The same goes for us when we come to the Lord in prayer. Sometimes it seems as though he is completely silent, as Jesus was initially with this woman. Sometimes his answers are not what we expect. Sometimes the answer is “No.” We need to understand that prayer is not merely for the sake of asking God for things, but to be in communication with him, to come before him in worship, to bring to him all your needs and your hurts.  We may be going through some type of trial in our life, but God allows those things in his infinite wisdom to test our faith, and to develop perseverance (James 1:2-3) And that perseverance will carry over into our prayer life, too, as we are persistent in coming before the Lord in worship and prayer.

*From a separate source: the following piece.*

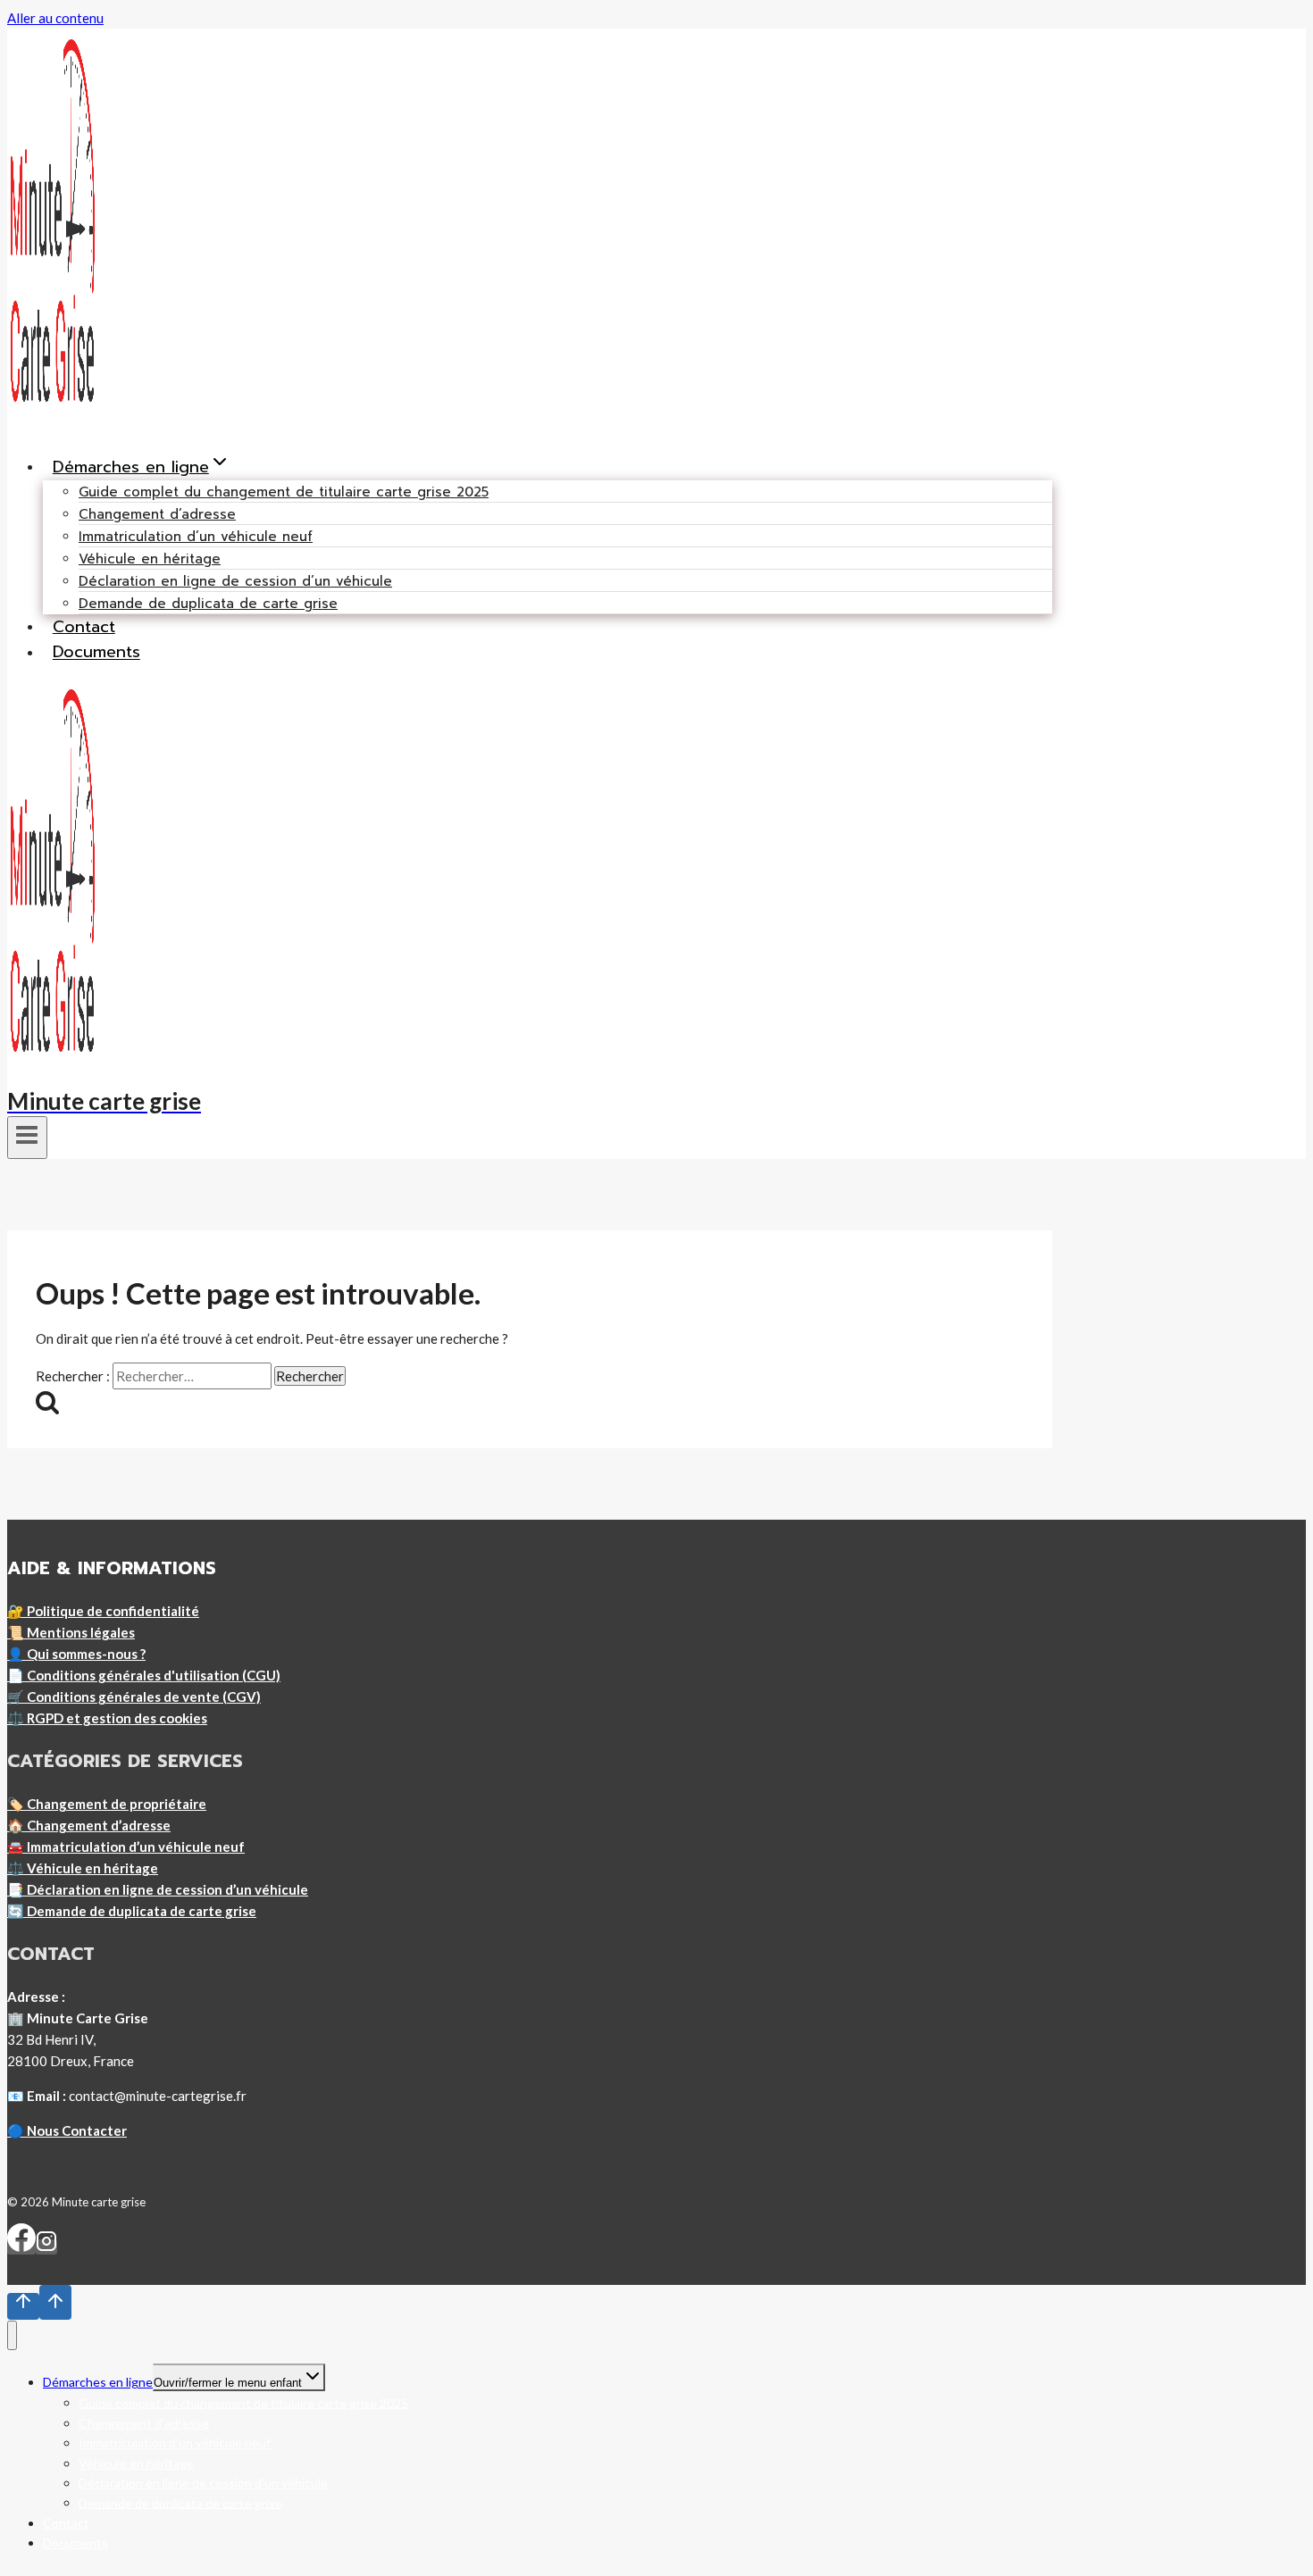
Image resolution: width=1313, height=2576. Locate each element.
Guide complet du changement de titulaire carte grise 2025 (284, 492)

“Faith Under the Table” is not only humble and persistent. It is also confident. The woman in the Gospel lesson was humble and persistent only because she was confident that Jesus could help her and her daughter. Although a Gentile, she humbly knew that Jesus was able to give to her even from the “scraps” that were left over from his table. She knew that even the “scraps” were powerful enough to heal her demon possessed daughter.

This confidence is described by Luther so beautifully in his explanation to the introduction to the Lord’s Prayer. “Our Father, Who Art in Heaven. What does this mean? With these words God tenderly invites us to believe that he is our true Father and that we are his true children, so that with all boldness and confidence we may ask him as dear children ask their dear father.” You can be sure of God’s goodness. You can come before your Heavenly Father in prayer and ask him for anything, trusting that he knows what is best for you, and accepting his will for your life.

The prayer of faith for the woman was, and is for us, “Lord, Have Mercy.” And what was the answer of Jesus? First silence. Then an apparent rebuff, which was really no rebuff at all. Then finally a gift of grace in answer to a cry for mercy. The woman’s faith was praised, and her daughter was healed.

How does Jesus answer our prayer of “Lord, Have Mercy”? It may be silence. It may be something we don’t expect at all. When it comes right down to it, we also have received a gift of grace in answer to our cries for mercy. Forgiveness, the cancellation of our debt to God, the washing away of all our sins … that is the ultimate, and very real answer to out cry for mercy. We may not have expected it. But it is a gift of grace nonetheless. Through Christ’s death on the cross and his rising to life again, through our Baptism where we are joined to him in his death and in his resurrection, through our faith in Him, we receive the GIFT of forgiveness, the GIFT of eternal life.

Christ answers our cry for mercy, and “Faith Under the Table” becomes “Faith At the Table.” In his life here on earth, Jesus often ate with manifest sinners. The religious leaders criticized him for this, because sitting down to a meal with someone in those days was one of the closest types of fellowship there was. You and I are sinners, but through Baptism and by faith, Jesus changes our status from beggars to “a chosen people, a royal priesthood, a holy nation, a people belonging to God.” (1 Peter 2:9) He invites us to sit, not under, but at his Table, where we get much more than scraps. He has prepared a feast for us where we enjoy close personal fellowship with him, and where we receive his true body and blood for the forgiveness of sins and the strengthening of our faith. By His gracious love, “Faith Under the Table” has become “Faith At the Table.”